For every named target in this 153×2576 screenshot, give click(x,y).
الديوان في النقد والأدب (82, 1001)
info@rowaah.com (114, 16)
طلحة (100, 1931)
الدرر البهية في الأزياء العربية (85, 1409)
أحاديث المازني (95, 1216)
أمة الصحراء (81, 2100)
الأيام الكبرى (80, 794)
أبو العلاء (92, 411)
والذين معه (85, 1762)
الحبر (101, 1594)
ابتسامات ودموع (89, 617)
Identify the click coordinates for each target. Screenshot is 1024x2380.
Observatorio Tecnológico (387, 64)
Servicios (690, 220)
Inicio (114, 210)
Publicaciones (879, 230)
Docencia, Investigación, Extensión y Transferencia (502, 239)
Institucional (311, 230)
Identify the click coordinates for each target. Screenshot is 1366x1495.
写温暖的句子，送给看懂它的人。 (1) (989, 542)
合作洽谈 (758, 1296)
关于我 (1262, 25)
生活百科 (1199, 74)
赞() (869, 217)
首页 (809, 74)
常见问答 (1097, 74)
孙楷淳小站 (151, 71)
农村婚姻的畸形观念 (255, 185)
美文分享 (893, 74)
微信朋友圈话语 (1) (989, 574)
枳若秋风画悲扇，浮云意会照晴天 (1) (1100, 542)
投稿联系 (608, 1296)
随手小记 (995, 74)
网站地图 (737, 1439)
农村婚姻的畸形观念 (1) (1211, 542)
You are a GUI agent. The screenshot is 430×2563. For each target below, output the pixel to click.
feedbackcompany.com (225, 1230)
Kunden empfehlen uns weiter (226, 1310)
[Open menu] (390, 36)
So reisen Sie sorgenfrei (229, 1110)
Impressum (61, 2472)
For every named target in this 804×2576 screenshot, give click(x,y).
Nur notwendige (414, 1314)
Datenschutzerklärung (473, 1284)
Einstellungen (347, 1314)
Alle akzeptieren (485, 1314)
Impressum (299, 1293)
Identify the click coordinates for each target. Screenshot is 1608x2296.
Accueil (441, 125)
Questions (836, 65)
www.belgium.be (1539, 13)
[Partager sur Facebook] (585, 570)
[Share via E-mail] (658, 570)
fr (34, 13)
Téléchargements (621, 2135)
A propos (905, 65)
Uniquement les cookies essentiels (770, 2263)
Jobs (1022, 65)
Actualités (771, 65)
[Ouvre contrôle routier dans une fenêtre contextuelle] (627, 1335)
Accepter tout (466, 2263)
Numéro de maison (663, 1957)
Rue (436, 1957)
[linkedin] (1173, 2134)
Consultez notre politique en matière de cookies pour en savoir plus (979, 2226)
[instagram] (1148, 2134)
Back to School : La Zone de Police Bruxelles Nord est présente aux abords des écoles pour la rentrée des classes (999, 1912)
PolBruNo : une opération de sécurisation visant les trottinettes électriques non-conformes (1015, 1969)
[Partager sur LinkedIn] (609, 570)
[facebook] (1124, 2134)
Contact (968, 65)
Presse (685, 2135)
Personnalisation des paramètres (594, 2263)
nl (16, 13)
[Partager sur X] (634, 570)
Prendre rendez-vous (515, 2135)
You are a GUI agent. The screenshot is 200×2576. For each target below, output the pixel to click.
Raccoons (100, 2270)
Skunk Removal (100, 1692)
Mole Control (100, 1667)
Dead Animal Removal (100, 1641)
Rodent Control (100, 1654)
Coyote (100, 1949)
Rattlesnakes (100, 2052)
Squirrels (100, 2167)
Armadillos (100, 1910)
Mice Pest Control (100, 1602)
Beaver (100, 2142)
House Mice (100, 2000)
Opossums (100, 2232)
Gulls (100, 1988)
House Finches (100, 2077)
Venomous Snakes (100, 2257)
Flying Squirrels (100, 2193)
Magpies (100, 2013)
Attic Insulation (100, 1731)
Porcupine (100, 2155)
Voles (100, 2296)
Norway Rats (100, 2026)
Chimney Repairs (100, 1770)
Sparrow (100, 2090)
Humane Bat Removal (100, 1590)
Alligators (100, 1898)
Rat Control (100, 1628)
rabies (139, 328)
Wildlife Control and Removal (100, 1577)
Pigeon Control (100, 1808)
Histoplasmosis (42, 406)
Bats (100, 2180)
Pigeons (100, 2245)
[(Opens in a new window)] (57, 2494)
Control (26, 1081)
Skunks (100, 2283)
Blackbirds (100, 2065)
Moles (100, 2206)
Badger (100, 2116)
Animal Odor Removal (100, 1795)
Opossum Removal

################

Your instructions: What belongs in the answer is each line of the listing that contains the word "give".

Answer to this problem:
For every named target in this 153×2576 screenshot, give click(x,y).
For every named target in this 804×2576 screenshot, give click(x,y).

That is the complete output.